SELECTED EXTRACT
────────────────────────────────────────

I was going along with you till you started the crap about equating gun prohibitionists with drug prohibitionists, and equating both of them to Utopians. The one thing is not the equivalent of the other, nor equivalent to the third.
And the same argument is used by the drug legalizers/gun prohibitionists in reverse.
Let me explain in simple term that even you will misunderstand.
Prohibition doesn't work.
You can fill the jails. No doubt. But you can't stop people from doing what they really want to do. The question then is: does jailing serve as enough of a deterrent to reduce the behavior in question? Or does it increase the criminal element by promoting a black market which encourages entry into the market with economic incentives?
You need better than 99% willingness to follow the law (maybe as high as 99.9%) for a law to be effective. Once you have even 5% willing to break the law, the law is useless because punishment is not sure and jailing becomes very expensive both socially and economically. Look at illegal opiate use in America. About 1.3% of the population violates the law. The same number that used opiates before opiate prohibition was instituted. And who is that 1.3%? A large cohort was sexually abused in childhood.

────────────────────────────────────────

SUPPLIED INFORMATION

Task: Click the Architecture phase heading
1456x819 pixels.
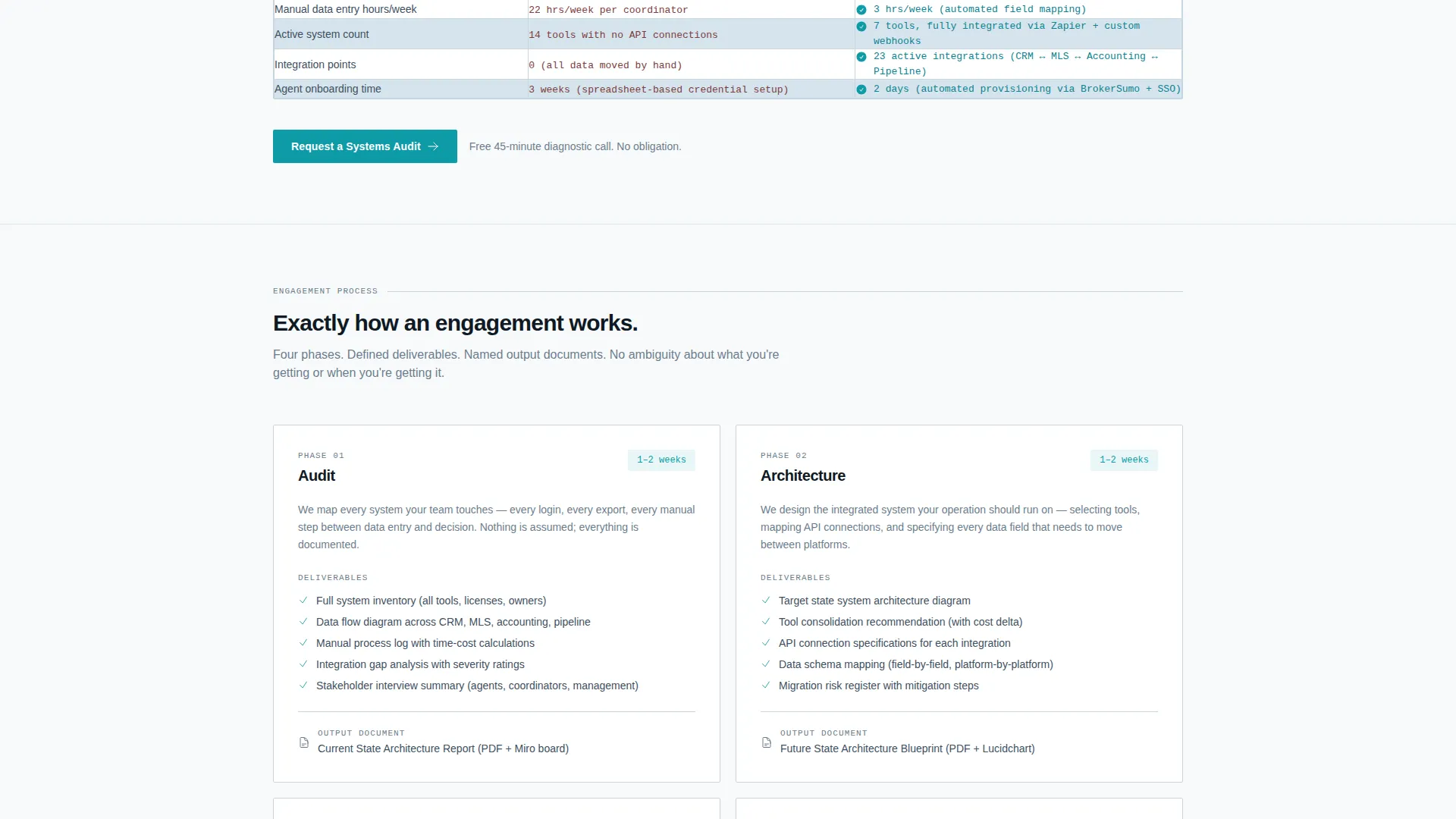Action: (x=803, y=475)
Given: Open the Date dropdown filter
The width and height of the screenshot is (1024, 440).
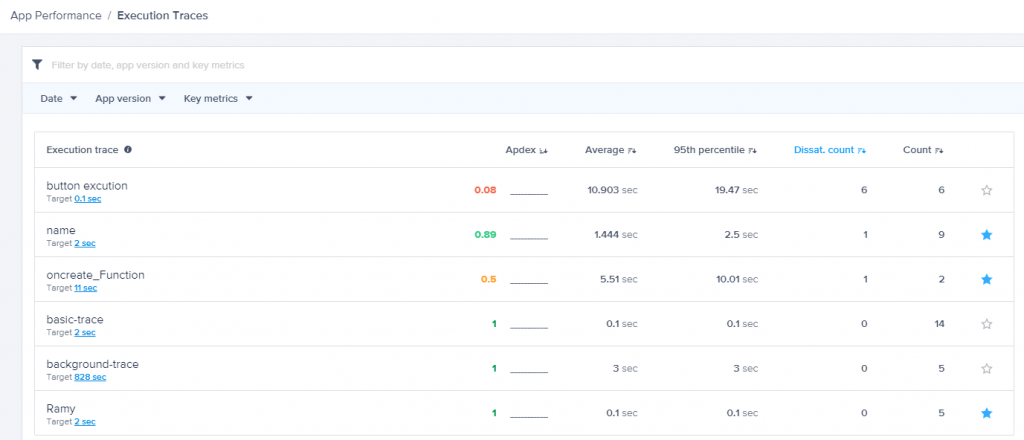Looking at the screenshot, I should [58, 99].
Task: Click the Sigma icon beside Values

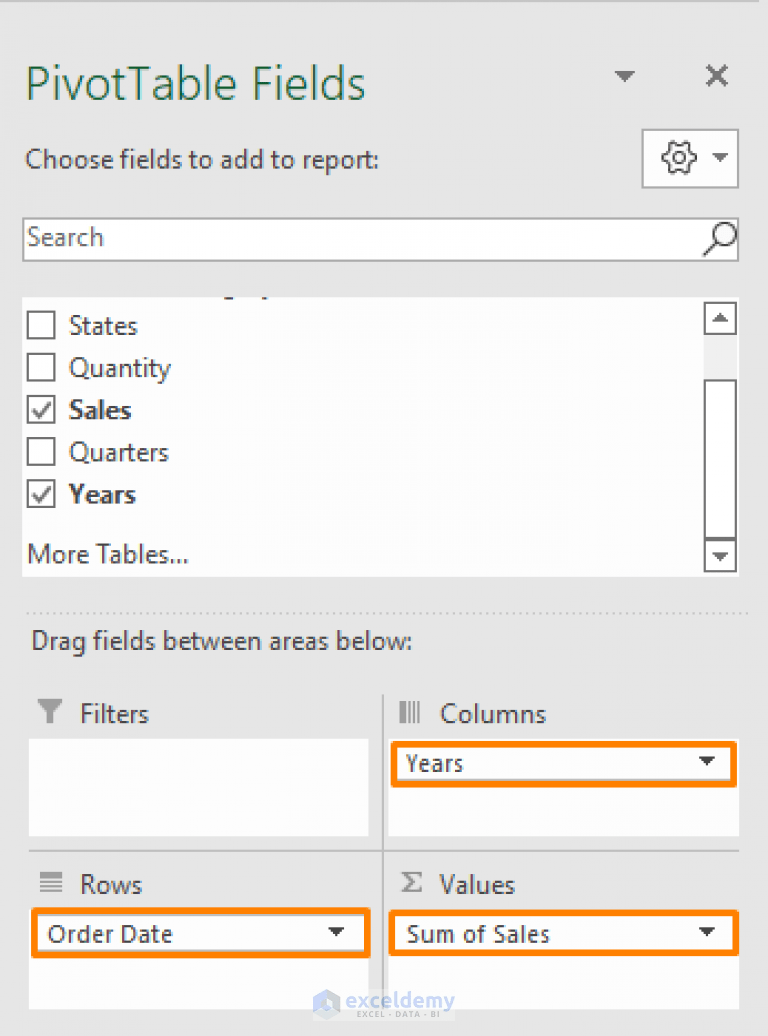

────────────────────────────────────────

TASK DIRECTIONS
Extend the comment on prohibition beyond its last sentence. The material was gathered from a separate source.

ANSWER SECTION
http://powerandcontrol.blogspot.com/2004/09/heroin.html
And when the jailing is racially motivated?
http://youtu.be/72Lf9ZQK8t0
These days that becomes explosive - if generally known. I'm doing my part to make it known.
The law is a blunt tool. And it is often counter productive. Especially so when it doesn't produce the results intended. Then there comes a clamor for harsher laws. That can go on for a long time until the law system collapses.